• _WHAT IS EXPECTED_
Repeat the lines from the one containing "Open Jana Bódiková's athlete profile" through the end of the stored data, inclusive.

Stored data
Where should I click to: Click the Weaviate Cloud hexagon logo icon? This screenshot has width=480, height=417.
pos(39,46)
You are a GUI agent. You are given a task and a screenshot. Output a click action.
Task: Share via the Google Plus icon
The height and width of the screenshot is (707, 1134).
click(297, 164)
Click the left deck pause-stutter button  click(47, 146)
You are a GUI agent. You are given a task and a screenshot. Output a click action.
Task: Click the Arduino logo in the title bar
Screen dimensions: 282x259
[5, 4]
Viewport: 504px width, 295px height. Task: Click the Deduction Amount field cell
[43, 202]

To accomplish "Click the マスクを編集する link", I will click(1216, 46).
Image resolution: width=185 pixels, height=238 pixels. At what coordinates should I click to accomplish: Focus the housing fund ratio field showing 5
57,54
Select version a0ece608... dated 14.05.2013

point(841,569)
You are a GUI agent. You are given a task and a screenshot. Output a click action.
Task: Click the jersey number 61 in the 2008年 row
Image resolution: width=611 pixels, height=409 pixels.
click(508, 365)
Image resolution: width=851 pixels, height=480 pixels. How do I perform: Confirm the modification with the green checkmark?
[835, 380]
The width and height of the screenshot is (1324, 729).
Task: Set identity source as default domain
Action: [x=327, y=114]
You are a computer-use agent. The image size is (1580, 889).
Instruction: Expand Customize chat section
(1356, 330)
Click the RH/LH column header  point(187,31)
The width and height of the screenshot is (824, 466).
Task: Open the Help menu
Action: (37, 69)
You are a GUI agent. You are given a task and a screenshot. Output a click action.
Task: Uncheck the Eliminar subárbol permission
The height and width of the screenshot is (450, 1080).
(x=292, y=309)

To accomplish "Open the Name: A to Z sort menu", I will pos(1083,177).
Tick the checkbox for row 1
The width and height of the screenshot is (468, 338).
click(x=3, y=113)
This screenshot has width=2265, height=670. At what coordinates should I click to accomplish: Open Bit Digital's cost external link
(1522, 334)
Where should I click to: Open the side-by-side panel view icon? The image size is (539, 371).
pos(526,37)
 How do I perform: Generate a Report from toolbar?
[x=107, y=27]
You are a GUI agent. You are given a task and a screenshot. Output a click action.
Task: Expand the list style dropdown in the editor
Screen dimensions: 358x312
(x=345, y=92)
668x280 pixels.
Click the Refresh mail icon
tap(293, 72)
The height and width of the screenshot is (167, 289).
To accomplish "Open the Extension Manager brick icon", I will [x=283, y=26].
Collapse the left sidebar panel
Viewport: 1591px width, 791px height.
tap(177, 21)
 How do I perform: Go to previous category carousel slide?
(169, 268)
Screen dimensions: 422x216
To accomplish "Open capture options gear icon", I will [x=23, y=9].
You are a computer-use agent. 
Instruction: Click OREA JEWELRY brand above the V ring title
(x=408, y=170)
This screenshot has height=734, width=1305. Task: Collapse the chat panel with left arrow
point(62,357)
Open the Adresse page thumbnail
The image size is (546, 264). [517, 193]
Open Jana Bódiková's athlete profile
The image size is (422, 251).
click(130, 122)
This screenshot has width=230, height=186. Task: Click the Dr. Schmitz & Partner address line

• _TASK RESPONSE_
Open Jana Bódiková's athlete profile
The image size is (422, 251).
click(130, 122)
This screenshot has width=230, height=186. Task: Click the Dr. Schmitz & Partner address line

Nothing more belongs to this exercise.